Genetic analysis of the family. A Family pedigree. The proband is indicated with the arrow. CKD chronic kidney disease. B Schematic representation of hNav1.4. Positions of identified variants, L810Q and F1519S, in this family are indicated

Full size image

Case IV-1

The first pregnancy was conceived spontaneously and initially managed at a local clinic. However, she was later referred to a perinatal center because of the diagnosis of hydrops fetalis at 27 weeks of gestation. Ultrasonography revealed pleural effusion, ascites, and severe subcutaneous edema, confirming the diagnosis of severe hydrops fetalis. There was no evidence of infection or immune disease. Fetal MRI revealed lung hypoplasia associated with pleural effusion and ascites. The male baby was stillborn at 29 weeks of gestation with a body weight of 1796 g. No external abnormalities were noted except for generalized edema.

Case IV-2

The second pregnancy was conceived spontaneously at 25 years of age and was monitored at a nearby clinic from 9 weeks of gestation. Ultrasonography at that stage revealed a crown-rump length of 1.8 cm. At 24 weeks of gestation, the mother was referred to a perinatal center because of polyhydramnios. Subsequent ultrasonography revealed pleural effusion and thick subcutaneous edema of the head. Blood tests, including virological examination, showed no findings specific to any disease. Amniocentesis showed a normal male karyotype (46,XY). She complained of regular uterine contractions and delivered a male baby weighing 1870 g by vaginal delivery at 31 weeks’ gestation. The neonatal cardiac arrest was confirmed after the delivery, and no apparent malformation was found.

Case IV-3

The third fetus was conceived spontaneously. The mother was managed at a perinatal center from the beginning of the study. Ultrasound examination revealed subcutaneous edema of the fetal head at 20 weeks of gestation, followed by pleural effusion, subcutaneous edema, finger contracture, gastric bubble disappearance, and polyhydramnios at 24 weeks of gestation. Blood tests, including virological examinations, showed no specific findings. Amniocentesis revealed a normal male karyotype (46,XY). The fetal edema gradually worsened, leading to intrauterine fetal death confirmed at 28 weeks of gestation. Delivery was induced at 29 weeks of gestation, resulting in the stillbirth of a male fetus with a birth weight of 1500 g. Autopsy findings revealed no abnormalities other than generalized edema.

Results

The whole-exome sequencing analysis in all three babies revealed two heterozygous missense variants of the SCN4A gene (NM_000334.4), c.2429T>A p.L810Q, also identified in the mother (III-4), and c.4556T>C p. F1519S, also identified in the father (III-5). Each variant was found in a heterozygous manner in the respective parents, indicating compound heterozygosity in the babies. Both variants were not registered in ClinVar and were rare variants with no available frequency information in gnomAD (https://gnomad.broadinstitute.org/) or jMorp (https://jmorp.megabank.tohoku.ac.jp/). In silico analysis suggested pathogenicity for both variants, with CADD, SIFT, and PROVEAN scores of 24.3, 0, and −7.4 for F1519S and 26.2, 0, and −5.78 for L810Q, respectively. According to the American College of Medical Genetics and Genomics guidelines, although both variants were categorized as variants of uncertain significance, specific criteria PM1, PM2, and PP3 were considered for F1519S and whereas only PM2 and PP3 were applied for L810Q.

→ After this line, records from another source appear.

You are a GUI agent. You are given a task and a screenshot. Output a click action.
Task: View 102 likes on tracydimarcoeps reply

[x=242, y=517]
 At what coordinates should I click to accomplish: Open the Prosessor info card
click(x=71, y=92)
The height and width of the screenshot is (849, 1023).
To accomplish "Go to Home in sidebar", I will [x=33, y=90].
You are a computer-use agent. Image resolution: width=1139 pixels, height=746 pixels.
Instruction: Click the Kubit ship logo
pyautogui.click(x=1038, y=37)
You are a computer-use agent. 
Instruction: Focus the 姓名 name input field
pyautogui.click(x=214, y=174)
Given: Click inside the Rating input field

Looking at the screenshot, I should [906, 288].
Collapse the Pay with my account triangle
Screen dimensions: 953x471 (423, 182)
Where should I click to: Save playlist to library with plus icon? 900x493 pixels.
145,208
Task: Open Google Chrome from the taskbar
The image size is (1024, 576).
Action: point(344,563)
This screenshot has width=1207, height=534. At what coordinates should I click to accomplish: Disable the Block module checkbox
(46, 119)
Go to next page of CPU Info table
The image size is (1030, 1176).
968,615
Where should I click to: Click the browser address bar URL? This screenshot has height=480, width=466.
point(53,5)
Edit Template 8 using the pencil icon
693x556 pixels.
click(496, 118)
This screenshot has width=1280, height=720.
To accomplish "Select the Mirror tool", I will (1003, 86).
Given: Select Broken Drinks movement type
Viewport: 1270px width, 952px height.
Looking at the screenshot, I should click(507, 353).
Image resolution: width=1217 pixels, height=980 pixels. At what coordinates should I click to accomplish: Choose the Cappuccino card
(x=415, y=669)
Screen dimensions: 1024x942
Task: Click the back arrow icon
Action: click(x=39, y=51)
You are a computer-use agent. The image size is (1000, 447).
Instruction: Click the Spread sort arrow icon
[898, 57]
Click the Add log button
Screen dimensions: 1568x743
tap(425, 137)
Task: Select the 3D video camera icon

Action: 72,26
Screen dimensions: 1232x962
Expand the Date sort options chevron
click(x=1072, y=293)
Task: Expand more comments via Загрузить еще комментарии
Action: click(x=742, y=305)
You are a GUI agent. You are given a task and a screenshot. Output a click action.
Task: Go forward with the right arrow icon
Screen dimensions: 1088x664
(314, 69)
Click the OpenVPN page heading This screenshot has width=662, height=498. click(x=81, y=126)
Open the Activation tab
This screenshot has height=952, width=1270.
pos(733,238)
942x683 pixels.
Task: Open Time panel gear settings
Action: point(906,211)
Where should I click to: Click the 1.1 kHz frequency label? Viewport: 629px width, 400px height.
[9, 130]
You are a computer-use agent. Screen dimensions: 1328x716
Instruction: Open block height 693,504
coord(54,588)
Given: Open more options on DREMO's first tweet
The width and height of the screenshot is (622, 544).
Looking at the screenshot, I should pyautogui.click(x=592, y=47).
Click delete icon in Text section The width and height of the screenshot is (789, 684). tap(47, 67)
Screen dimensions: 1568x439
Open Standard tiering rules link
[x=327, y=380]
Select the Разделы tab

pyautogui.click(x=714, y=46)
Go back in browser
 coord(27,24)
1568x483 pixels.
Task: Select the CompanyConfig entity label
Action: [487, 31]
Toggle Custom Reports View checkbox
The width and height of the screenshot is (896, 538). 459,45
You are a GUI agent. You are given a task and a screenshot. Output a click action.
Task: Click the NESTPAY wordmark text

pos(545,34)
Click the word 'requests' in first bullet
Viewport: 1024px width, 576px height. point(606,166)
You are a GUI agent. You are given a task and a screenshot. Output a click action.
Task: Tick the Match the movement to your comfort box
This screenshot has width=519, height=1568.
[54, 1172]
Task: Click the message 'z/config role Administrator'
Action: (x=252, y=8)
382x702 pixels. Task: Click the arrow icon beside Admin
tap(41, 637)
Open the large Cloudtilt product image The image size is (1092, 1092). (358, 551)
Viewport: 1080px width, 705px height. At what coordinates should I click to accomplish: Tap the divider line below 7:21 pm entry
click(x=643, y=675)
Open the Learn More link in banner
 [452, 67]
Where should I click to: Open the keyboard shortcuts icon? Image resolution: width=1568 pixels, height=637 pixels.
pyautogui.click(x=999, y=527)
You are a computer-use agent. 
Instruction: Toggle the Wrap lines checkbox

To elucidate the pathogenicity of these variants, we conducted functional analyses using the whole-cell patch-clamp technique. Three types of cell lines were prepared to express wild-type hNav1.4 (WT), hNav1.4 with L810Q, and hNav1.4 with F1519S. Representative ionic traces are shown in Fig. 2A. F1519S exhibited no ionic currents. The voltage dependence of activation and steady-state fast inactivation in L810Q are shown in Fig. 2B, and their parameters are listed in Table 1. The voltage dependence of activation in L810Q shifted towards depolarization by approximately 5 mV, making it difficult to activate the channel. Additionally, the voltage dependence of the steady-state fast inactivation shifted towards hyperpolarization by approximately 5 mV, indicating easy channel inactivation. Indeed, the fast inactivation kinetics of L810Q, ranging from −25 mV to +30 mV, were faster than those of the WT cells, as shown in Fig. 2C. These findings were consistent with the reduced opening of the L810Q channel compared to the WT, indicating loss-of-function defects in hNav1.4 with the L810Q variant.

Fig. 2
figure 2

Functional comparison of hNav1.4 with the variants. A Representative current traces for wild-type hNav1.4 (WT), hNav1.4 with L810Q (L810Q), and hNav1.4 with F1519S (F1519S), expressed in HEK293T cells elicited by the activation protocol shown in Fig. 2B, right. B Voltage dependence of steady-state fast inactivation (circles) and activation (squares). Symbols are as follows: WT (filled) and L810Q (opened). C Voltage-dependent kinetics for fast inactivation ranging from −25 mV to +30 mV are shown. These data were obtained from single exponential decay of ionic current decay elicited by an activation protocol (shown in Fig. 2B, right). Error bars indicate SEM. D Cell membrane-targeting assay for WT, F1519S, and mTq2 alone. Note that mTq2 alone is the negative control. The Y-axis shows normalized values of the membrane-targeting efficacy of each clone (F1519S and mTq2 alone) with respect to WT (WT = 1.0, a gray line). F1519S exhibits similar or slightly lower membrane-targeting efficacy, but not zero, compared to WT, indicating that the F1519S channel significantly expresses in the plasma membrane, although it cannot conduct ionic currents as shown in Fig. 2A. Horizontal bars indicate mean ± SD

Full size image
Table 1 Parameters of functional analysis
Full size table

Owing to the absence of observable ionic currents from F1519S, we investigated the expression of hNav1.4 with F1519S in the plasma membrane using a Cy3-based cell membrane-targeting assay, as previously reported. As shown in Fig. 2D, the expression efficacy of F1519S in the plasma membrane was comparable to or higher than that of the WT, indicating that the hNav1.4 protein with F1519S was normally expressed in the plasma membrane with non-conducting ionic currents. Therefore, F1519S constitutes a variant that prevents ionic conduction through the primary ionic pore of hNav1.4.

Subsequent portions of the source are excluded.